Please note, this analysis is based on several assumptions and is a simple, straightforward assessment of the data (the CDC/FDA certainly reviewed more factors when making their decision). I am not a doctor. This is not medical advice. The purpose of this blog post is to show how one can interpret the publicly available data to better understand the important developments around this major public health story.

• Recall that the absolute risk reduction in the number of COVID-19 cases in the J&J clinical trial was 1.7%.
• Assumption #1: For every 1,000,000 people that receive the J&J vaccine, let’s estimate (for the purposes of this exercise) that ~17,000 more people would have gotten COVID-19 had they not received the vaccine (using the 1.7% absolute risk reduction from the clinical trial to estimate).
• According to data from Johns Hopkins, the COVID-19 case-fatality rate (# of reported fatalities / # of documented cases) for the United States is 1.8% (Source: https://coronavirus.jhu.edu/data/mortality)
• Assumption #2: We can estimate the portion of individuals out of 1,000,000 that would have died of COVID-19 had they not received the vaccine (1,000,000 * 1.7% * 1.8% = 306).
• Based on the above estimates, we can make a case that the potential benefit of authorizing the use of the J&J vaccine would be in the order of magnitude of ~300 lives saved for every 1,000,000 people that receive the vaccine (this is meant to be a rough estimate used for comparison).
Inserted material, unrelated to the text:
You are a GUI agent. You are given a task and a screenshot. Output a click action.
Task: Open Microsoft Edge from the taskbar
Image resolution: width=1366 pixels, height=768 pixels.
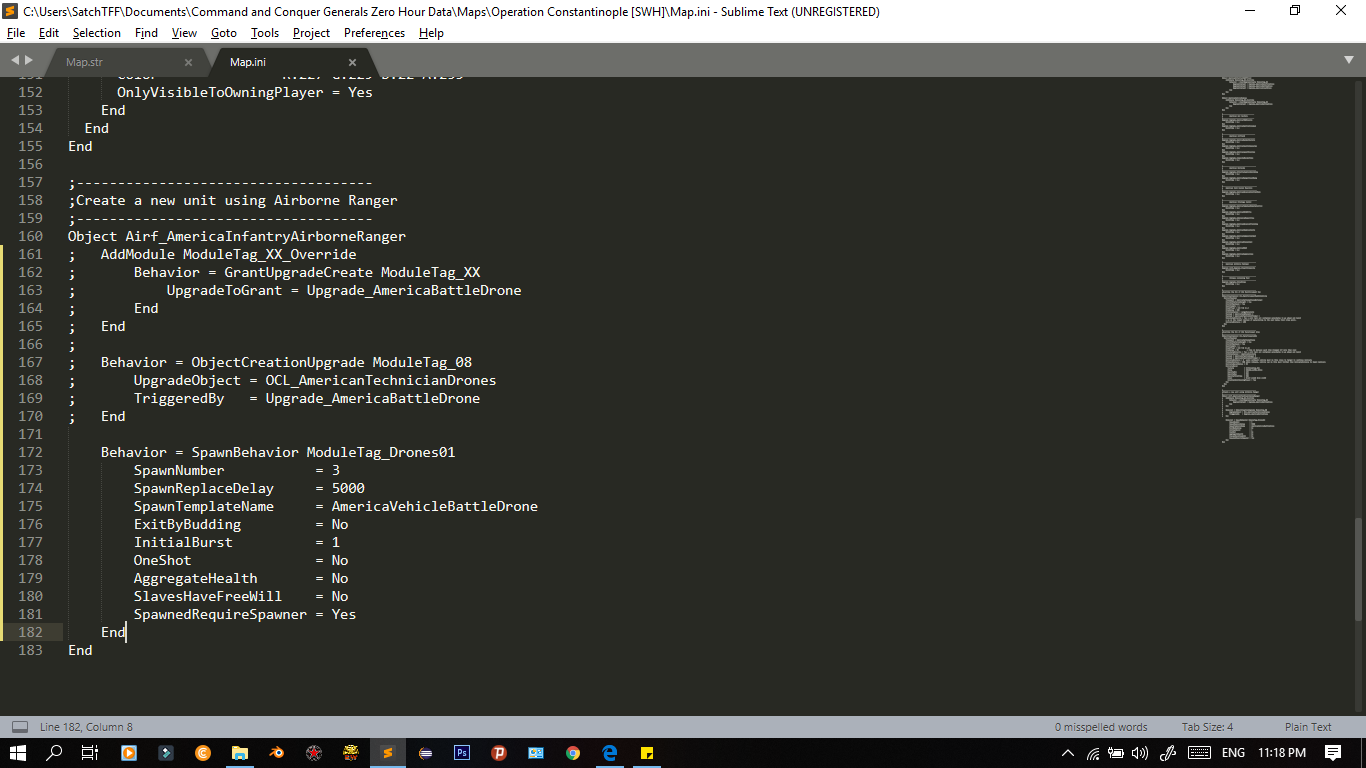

From the CDC again: “As of April 23, 2021, the reports reviewed all occurred in women between 18 and 59 years old, with a median of 37 years. These reports represent a reporting rate of 7 such events per 1 million vaccinations among women 18 through 49 years old and a rate of 0.9 per 1 million vaccinations among women 50 years and older. For all women, this is a rare adverse event. For women 50 years and older and men of all ages, the adverse event is even more rare.”

Based on the data, it is my understanding that the CDC concluded that the benefit of receiving the vaccine (as I estimate, it could save ~300 lives per 1,000,000 vaccine recipients) far outweighs the risk of blood clots (seen in ~7 out of every 1,000,000 women ages 18–49 who received the vaccine in the US).

A final note on the data — the estimate of number of lives above only considers those who actually received the vaccine. One of the major arguments of public health officials for people to get vaccinated is that it doesn’t only protect the vaccine recipient — it also helps stop the spread of the virus to others. Therefore, it is recommended that even healthy people who have a low risk of dying from COVID-19 should still get vaccinated. In addition, as more people get vaccinated, we, as a society, get closer to achieving herd immunity. In a future blog post, I’d like to explore what exactly is meant by “herd immunity” and how data science can be used to model what is necessary for achieving this important milestone in the fight against COVID-19.